Partes do exercício:
a) Segundo o texto sobre a trama golpista, quais crimes estão agora no Código Penal além da Abolição Violenta do Estado Democrático de Direito e do Golpe de Estado? Liste todos, com o artigo de cada um.
b) Cite, sem nenhuma alteração, as linhas das entradas que vão da linha com "Open the help" até o fim das entradas, incluindo as duas pontas.

Texto da página:
==*==
Breves considerações sobre o concurso de agentes na “Trama Golpista”

O concurso de pessoas na “Trama Golpista”. Crimes plurissubjetivos . Todo aquele que concorre para o crime incide nas penas a este cominadas.

Sem qualquer pretensão de adentrar no mérito dos processos daqueles que já foram condenados pelo STF, bem como do recebimento da denúncia, no último 26 de março, pela Primeira Turma do STF, que tornou réu o ex-presidente Jair Bolsonaro e outros sete ex-integrantes do seu governo, sendo três generais do Exército, é necessário fazer algumas brevíssimas considerações sobre o concurso de pessoas nos crimes da Abolição Violenta do Estado Democrático de Direito e de Golpe de Estado.

A lei 14.197/21, revogando expressamente a lei 7.710/83 – que definia os crimes contra a segurança nacional, a ordem política e social – introduziu um novo título na Parte Especial do Código Penal, denominado “Dos Crimes Contra o Estado Democrático de Direito”, superando quaisquer referências à “segurança nacional”, expressão no dizer de Carlos Canedo, que possui carga extremamente negativa, “intimamente ligada a motivos que determinaram procedimentos ilegais e abusivos de repressão política ao longo da história”.1

Entre os crimes agora previstos no Código Penal (CP), além dos crimes da Abolição Violenta do Estado Democrático de Direito (art. 359-L)2 e de Golpe de Estado (art. 359M)3, objeto de análise neste pequeno opúsculo, estão: “Atentado à soberania” (art. 359-I); “Atentado à integridade nacional (art. 359-J); “Espionagem (art. 359-K); “Impedimento ou perturbação do processo eleitoral” (art. 359-N), “Violência política” (art. 359-P) e “sabotagem” (art. 359-R).

Do Concurso de Pessoas

Art. 29 do CP – Quem, de qualquer modo, concorre para o crime incide nas penas a este cominadas, na medida de sua culpabilidade.

O tema do concurso de pessoas ou de agentes no crime é, sem dúvida, um dos mais complexos e difíceis da dogmática penal, notadamente em razão das diversas teorias sobre matéria, assim como das inúmeras situações fáticas que se apresentam.

Este artigo se limitará, como já dito, em abordar o tema do concurso de pessoas somente em relação aos crimes de Abolição Violenta do Estado Democrático de Direito (art. 359-L) e de Golpe de Estado (art. 359M).
==*==
Entradas de origem:
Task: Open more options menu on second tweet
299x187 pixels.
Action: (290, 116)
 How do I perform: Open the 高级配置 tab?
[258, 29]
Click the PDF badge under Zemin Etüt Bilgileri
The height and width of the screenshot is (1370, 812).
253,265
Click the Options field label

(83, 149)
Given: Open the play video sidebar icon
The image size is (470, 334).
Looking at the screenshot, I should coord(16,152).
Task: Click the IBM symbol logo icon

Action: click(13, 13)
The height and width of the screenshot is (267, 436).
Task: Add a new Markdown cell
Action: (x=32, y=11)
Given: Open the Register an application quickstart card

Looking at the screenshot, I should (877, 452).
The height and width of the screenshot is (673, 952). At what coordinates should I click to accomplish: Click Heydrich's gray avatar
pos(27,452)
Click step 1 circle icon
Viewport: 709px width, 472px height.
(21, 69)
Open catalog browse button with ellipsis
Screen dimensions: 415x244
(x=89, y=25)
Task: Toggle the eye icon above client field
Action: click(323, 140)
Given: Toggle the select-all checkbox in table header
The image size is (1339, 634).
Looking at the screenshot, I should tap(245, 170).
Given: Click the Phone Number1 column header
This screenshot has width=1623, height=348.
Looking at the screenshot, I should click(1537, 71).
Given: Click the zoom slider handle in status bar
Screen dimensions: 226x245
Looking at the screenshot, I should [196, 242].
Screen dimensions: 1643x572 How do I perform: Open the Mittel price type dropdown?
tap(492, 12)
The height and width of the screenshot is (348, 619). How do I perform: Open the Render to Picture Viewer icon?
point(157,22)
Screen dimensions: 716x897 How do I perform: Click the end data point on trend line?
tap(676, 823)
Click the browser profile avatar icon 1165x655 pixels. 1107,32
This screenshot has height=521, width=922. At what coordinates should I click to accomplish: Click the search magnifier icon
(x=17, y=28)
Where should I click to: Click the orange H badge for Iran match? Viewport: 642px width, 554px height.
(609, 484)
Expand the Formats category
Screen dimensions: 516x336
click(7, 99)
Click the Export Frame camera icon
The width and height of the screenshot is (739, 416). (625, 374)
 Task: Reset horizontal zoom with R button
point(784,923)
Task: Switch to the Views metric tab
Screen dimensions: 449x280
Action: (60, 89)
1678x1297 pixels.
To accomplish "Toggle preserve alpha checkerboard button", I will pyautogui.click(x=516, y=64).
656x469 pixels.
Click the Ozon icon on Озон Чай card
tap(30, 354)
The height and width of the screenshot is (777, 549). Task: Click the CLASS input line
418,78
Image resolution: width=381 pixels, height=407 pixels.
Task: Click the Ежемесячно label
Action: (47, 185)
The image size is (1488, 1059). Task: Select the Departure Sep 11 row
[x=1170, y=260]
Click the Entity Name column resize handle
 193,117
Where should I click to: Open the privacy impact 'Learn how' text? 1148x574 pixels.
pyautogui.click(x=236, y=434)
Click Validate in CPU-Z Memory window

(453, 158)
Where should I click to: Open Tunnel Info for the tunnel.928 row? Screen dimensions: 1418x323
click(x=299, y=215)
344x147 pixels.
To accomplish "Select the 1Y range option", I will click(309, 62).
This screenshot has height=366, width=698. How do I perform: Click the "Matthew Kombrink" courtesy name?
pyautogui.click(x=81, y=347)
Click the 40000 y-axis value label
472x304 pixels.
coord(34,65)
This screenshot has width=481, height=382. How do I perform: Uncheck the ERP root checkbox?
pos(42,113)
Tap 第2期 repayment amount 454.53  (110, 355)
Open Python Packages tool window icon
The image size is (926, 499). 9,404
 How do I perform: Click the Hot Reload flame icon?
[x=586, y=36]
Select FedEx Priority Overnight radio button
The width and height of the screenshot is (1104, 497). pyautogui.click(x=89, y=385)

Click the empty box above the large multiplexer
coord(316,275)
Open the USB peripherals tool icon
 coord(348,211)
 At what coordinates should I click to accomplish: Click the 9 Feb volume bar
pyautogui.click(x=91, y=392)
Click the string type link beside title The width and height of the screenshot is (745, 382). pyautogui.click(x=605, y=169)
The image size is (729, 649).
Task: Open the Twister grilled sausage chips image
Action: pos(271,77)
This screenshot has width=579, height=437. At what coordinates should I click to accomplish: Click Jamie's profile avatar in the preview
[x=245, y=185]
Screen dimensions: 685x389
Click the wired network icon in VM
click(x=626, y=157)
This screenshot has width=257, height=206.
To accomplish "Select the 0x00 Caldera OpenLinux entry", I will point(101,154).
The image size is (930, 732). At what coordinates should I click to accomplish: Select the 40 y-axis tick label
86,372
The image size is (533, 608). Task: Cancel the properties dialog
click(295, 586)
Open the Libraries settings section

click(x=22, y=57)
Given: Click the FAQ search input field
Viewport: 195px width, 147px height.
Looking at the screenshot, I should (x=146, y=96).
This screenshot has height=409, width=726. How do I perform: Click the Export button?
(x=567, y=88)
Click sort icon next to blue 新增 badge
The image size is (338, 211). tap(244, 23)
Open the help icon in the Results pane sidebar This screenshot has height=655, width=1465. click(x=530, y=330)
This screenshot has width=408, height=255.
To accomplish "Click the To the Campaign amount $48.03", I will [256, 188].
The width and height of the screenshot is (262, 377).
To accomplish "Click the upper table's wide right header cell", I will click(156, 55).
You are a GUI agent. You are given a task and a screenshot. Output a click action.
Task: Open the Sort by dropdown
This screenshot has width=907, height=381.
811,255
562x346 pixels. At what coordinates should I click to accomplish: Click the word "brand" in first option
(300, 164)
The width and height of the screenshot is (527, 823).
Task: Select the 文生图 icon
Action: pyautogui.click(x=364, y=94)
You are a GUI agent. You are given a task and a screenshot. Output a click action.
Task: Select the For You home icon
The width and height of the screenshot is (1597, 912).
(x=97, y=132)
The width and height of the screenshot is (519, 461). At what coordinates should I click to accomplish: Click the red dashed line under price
==*==
Respostas:
a)
- Atentado à soberania (art. 359-I)
- Atentado à integridade nacional (art. 359-J)
- Espionagem (art. 359-K)
- Impedimento ou perturbação do processo eleitoral (art. 359-N)
- Violência política (art. 359-P)
- Sabotagem (art. 359-R)

b)
Open the help icon in the Results pane sidebar This screenshot has height=655, width=1465. click(x=530, y=330)
This screenshot has width=408, height=255.
To accomplish "Click the To the Campaign amount $48.03", I will [256, 188].
The width and height of the screenshot is (262, 377).
To accomplish "Click the upper table's wide right header cell", I will click(156, 55).
You are a GUI agent. You are given a task and a screenshot. Output a click action.
Task: Open the Sort by dropdown
This screenshot has width=907, height=381.
811,255
562x346 pixels. At what coordinates should I click to accomplish: Click the word "brand" in first option
(300, 164)
The width and height of the screenshot is (527, 823).
Task: Select the 文生图 icon
Action: pyautogui.click(x=364, y=94)
You are a GUI agent. You are given a task and a screenshot. Output a click action.
Task: Select the For You home icon
The width and height of the screenshot is (1597, 912).
(x=97, y=132)
The width and height of the screenshot is (519, 461). At what coordinates should I click to accomplish: Click the red dashed line under price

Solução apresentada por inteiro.